In general, you want to ensure you have at least two data paths to every storage subsystem attached to your server. If one path fails, the other should take over seamlessly. Each path includes the cabling, controller boards, SCSI or Fibre Channel adapters, RAID controller, and anything else physically in the path of the data. To ensure this level of redundancy, you'll need hardware that handles failure and software that makes the hardware all work together. Most importantly, you need to diligently work through the entire data path, deciding how each component can be made redundant and how much that redundancy will cost.

For example, in my shop we have an HP K210 server attached to a CLARiiON 3000 RAID array. This system cannot tolerate any downtime during production hours. The K210 has two SCSI controllers in two different backplane slots, each attached to separate SCSI ports on the CLARiiON unit. HP/UX supports automatic failover if one of the SCSI connections fails; thus, the process of remounting file systems from the failed connection to the remaining connection is transparent to our applications.

Within the CLARiiON unit, each SCSI port is attached to a separate hardware RAID controller. The 30 drives in the unit are attached to six SCSI buses, each of which is attached to both controller boards. In normal operation, half the drives are managed by each controller. If one of the controllers fails, the other picks up all the drives and keeps running.

This may sound like overkill, but it proved its worth early this year. Over the Christmas holiday, one of the controllers in the CLARiiON shut down. When users arrived back to work at the start of 1999, work on the system proceeded normally. About a week into the new year, an administrator noticed the red light on the front of the CLARiiON, indicating the controller failure. The system had been running in its degraded mode for over a week without a single interruption in service. Data General shipped a new controller board, which was hot-swapped into the unit, and we were back online without ever bothering an end user.

Clearly, the design worked and kept our shop running (although the issue of effective systems monitoring just as clearly needed to be dealt with). The overall solution was not expensive, either -- about $50,000 for the entire disk subsystem and SCSI controllers.

Creating high-performance connections
Redundancy doesn't always lead to high-performance solutions, and the same is true of connection technology. Fortunately, high throughput and redundancy tend to work hand-in-hand with your connection architecture, so spending money on one side of the equation often leads to improvements on the other.

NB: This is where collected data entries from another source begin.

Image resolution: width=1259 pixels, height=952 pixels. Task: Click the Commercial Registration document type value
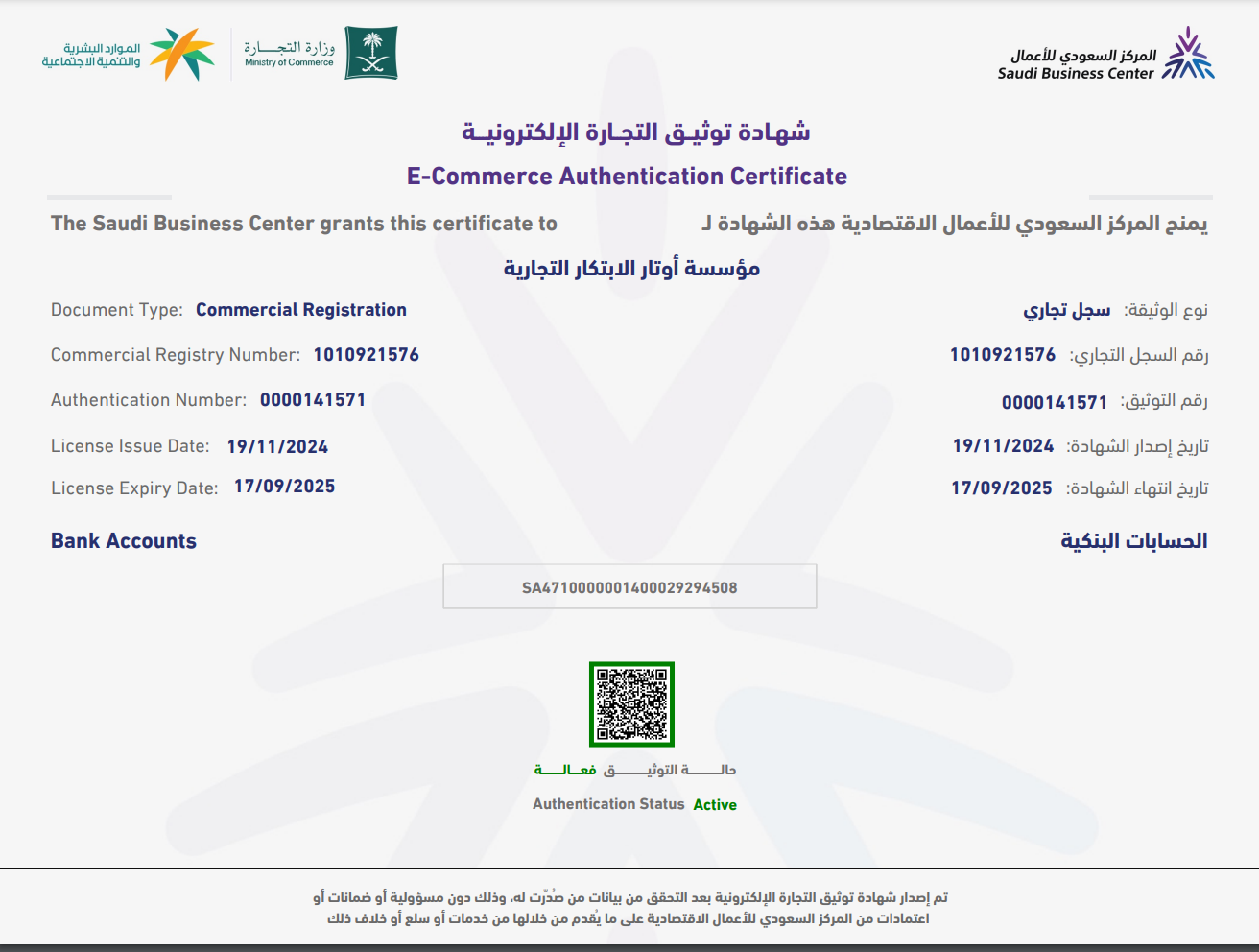tap(301, 310)
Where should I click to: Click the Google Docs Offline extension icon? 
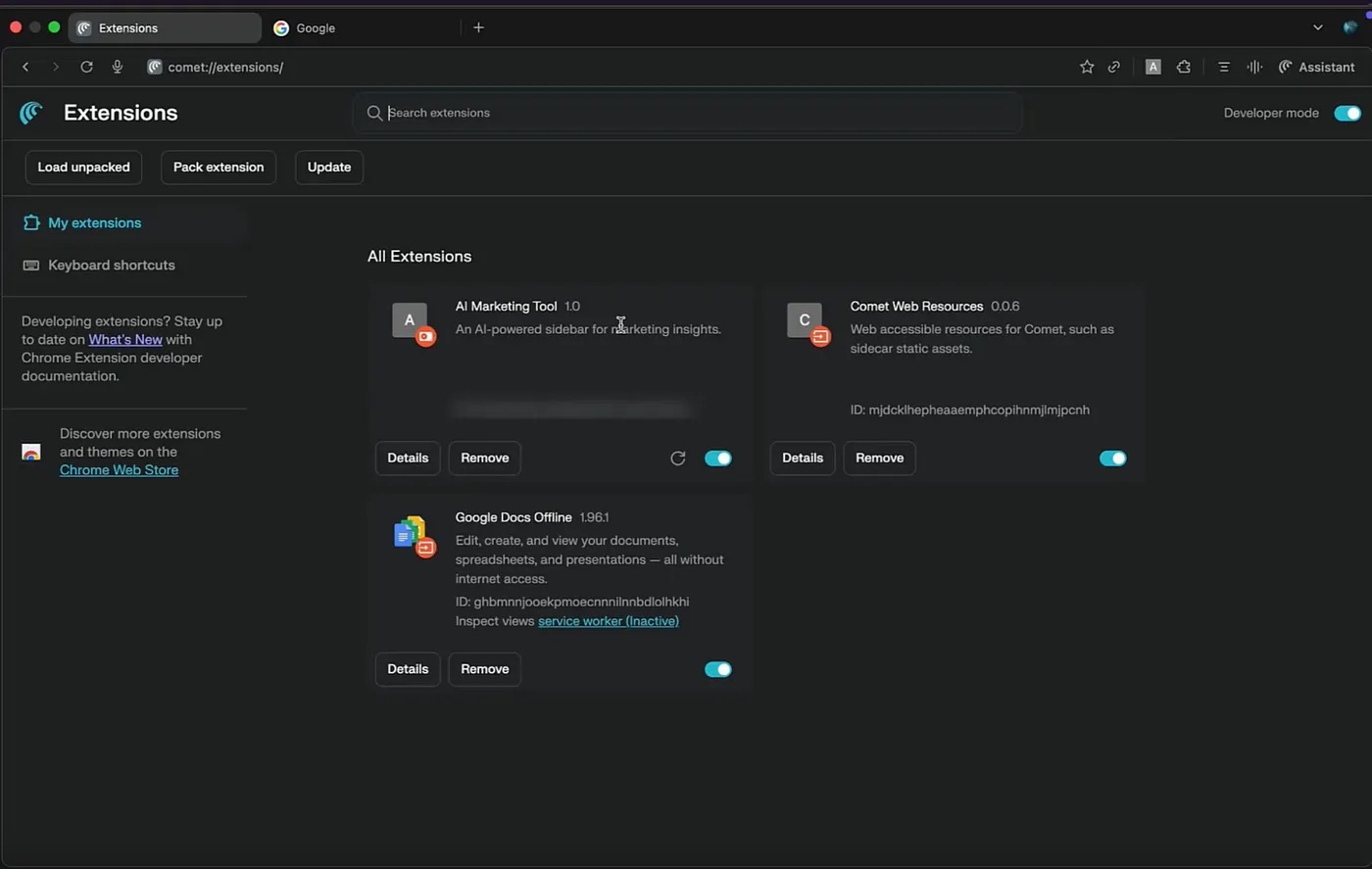[x=413, y=535]
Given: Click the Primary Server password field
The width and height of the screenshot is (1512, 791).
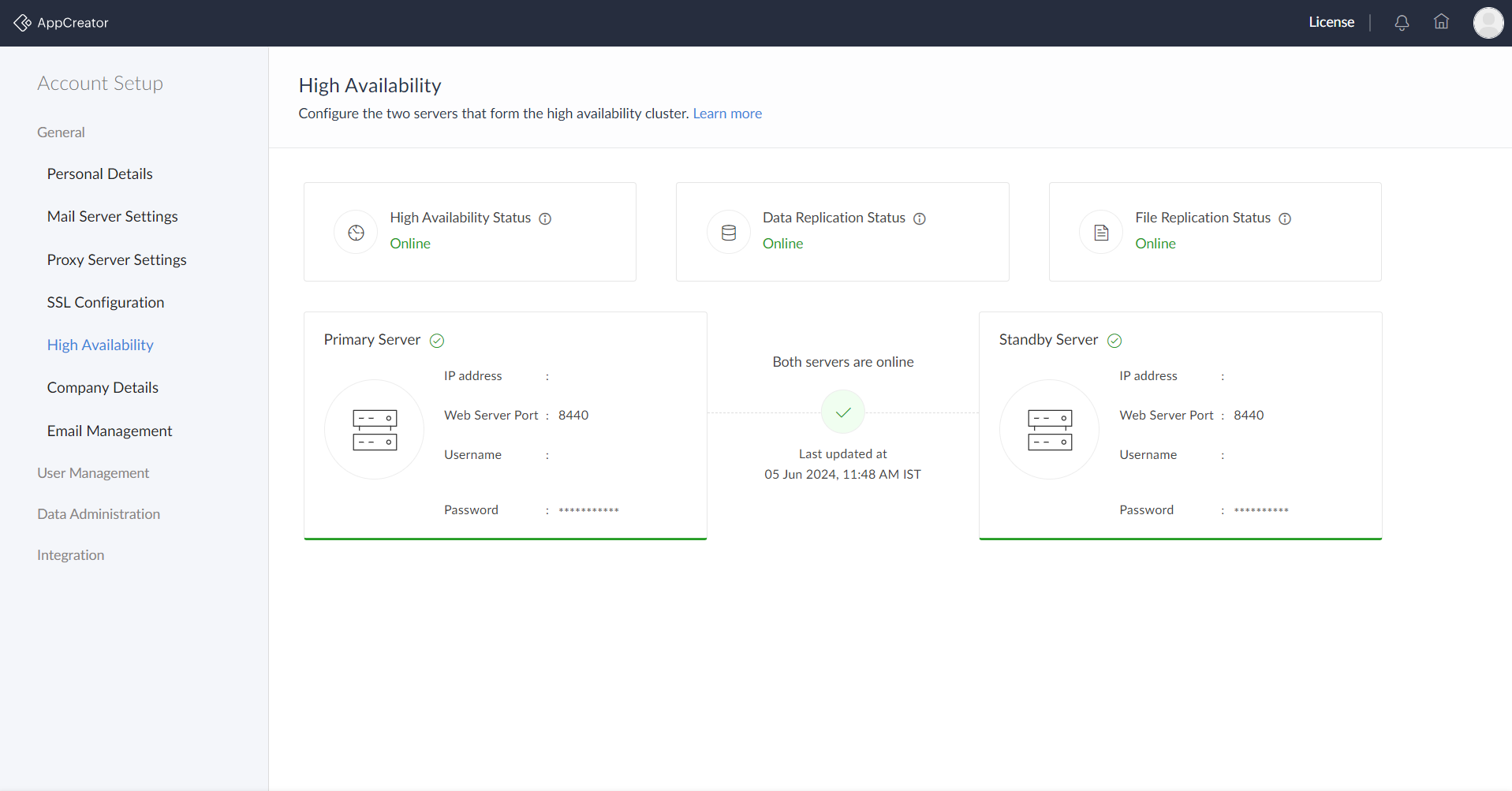Looking at the screenshot, I should (588, 510).
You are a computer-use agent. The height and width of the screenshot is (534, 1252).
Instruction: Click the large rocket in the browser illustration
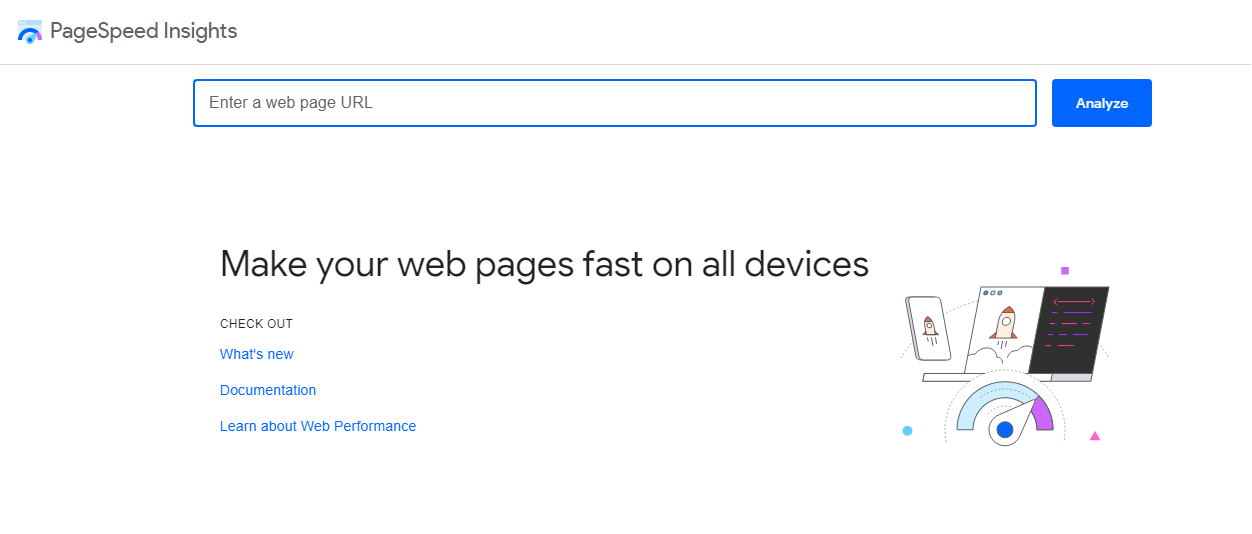click(x=1003, y=325)
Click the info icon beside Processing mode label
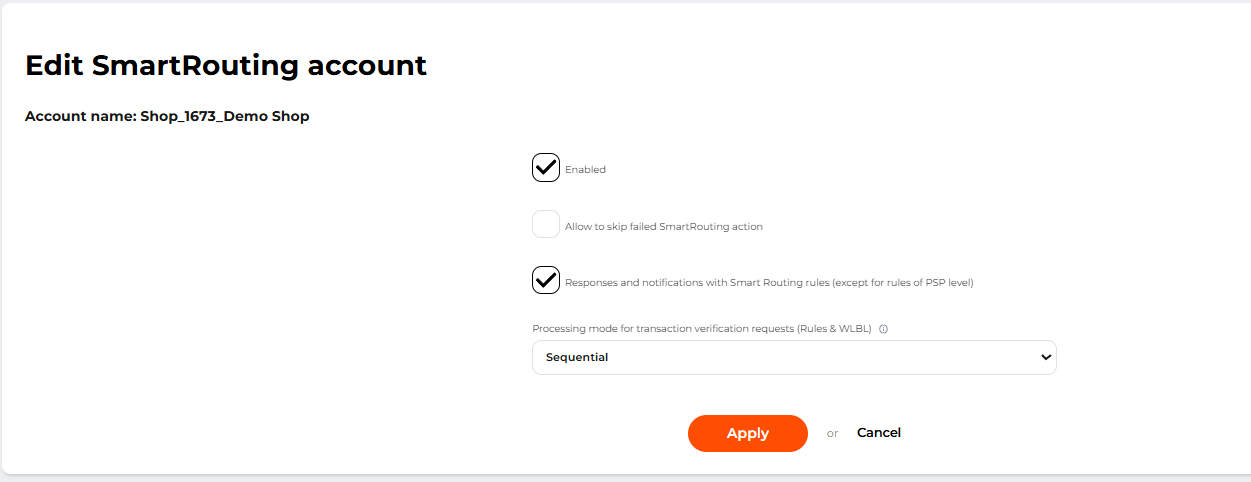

The first step in creating high-performance connections is selecting the fastest connection technology you can afford. These days, that could mean shelling out for an infrastructure based entirely on Fibre Channel, and possibly moving to a true storage area network (which we'll cover next month). If you can afford the controllers on the server side, and the appropriate connections on the RAID system side, Fibre Channel gives you a huge performance advantage. It also grants greater flexibility with device addressability and cable lengths, and lets you place more devices, at a greater distance, on a single bus.

Even so, be careful not to overload your Fibre Channel buses. Don't feel compelled to park 127 devices on a single strand just because you can. Carefully assess the aggregate throughput of the devices on the bus and make sure you can sustain that load. With today's high-end RAID systems, you can easily saturate a single Fibre Channel connection if you aren't careful.

If you can't afford Fibre Channel, SCSI is still a good alternative. It is doubtful that a single SCSI bus will meet any but the smallest system's needs, but running multiple SCSI attachments in parallel is a great way to build an effective high-performance connection scheme. Again, the goal is to determine the maximum throughput you need to keep your servers fed with data, and to provide enough channels to carry it all.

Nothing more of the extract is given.